>>>>>
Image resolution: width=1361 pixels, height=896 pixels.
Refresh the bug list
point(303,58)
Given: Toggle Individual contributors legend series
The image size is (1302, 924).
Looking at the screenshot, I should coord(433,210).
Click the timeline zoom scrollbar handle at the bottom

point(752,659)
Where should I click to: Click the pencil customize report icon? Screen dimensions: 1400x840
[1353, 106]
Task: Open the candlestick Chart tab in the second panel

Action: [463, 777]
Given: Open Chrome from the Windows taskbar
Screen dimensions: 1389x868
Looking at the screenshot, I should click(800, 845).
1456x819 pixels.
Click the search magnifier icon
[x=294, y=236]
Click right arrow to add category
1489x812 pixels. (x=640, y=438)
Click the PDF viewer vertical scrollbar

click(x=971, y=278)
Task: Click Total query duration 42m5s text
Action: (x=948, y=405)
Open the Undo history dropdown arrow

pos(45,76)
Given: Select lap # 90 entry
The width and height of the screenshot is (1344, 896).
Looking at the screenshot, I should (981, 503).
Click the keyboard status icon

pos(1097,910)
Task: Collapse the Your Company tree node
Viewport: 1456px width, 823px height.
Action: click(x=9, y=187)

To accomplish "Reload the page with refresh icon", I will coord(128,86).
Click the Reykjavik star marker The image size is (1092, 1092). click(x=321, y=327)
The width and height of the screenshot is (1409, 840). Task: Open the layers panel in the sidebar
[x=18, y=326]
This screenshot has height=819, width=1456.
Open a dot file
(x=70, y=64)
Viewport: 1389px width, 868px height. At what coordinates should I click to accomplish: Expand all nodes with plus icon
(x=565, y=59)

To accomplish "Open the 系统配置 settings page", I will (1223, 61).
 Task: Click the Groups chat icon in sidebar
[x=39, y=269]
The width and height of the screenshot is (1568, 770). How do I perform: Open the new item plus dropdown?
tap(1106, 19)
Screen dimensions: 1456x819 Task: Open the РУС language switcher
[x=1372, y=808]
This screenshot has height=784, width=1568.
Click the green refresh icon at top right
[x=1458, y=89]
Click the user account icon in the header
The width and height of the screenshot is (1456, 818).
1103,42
<<<<<
_What is expected_. Select all lines in the listing that include the word "Given".

_Response to this task_.
Given: Toggle Individual contributors legend series
Given: Open Chrome from the Windows taskbar
Given: Select lap # 90 entry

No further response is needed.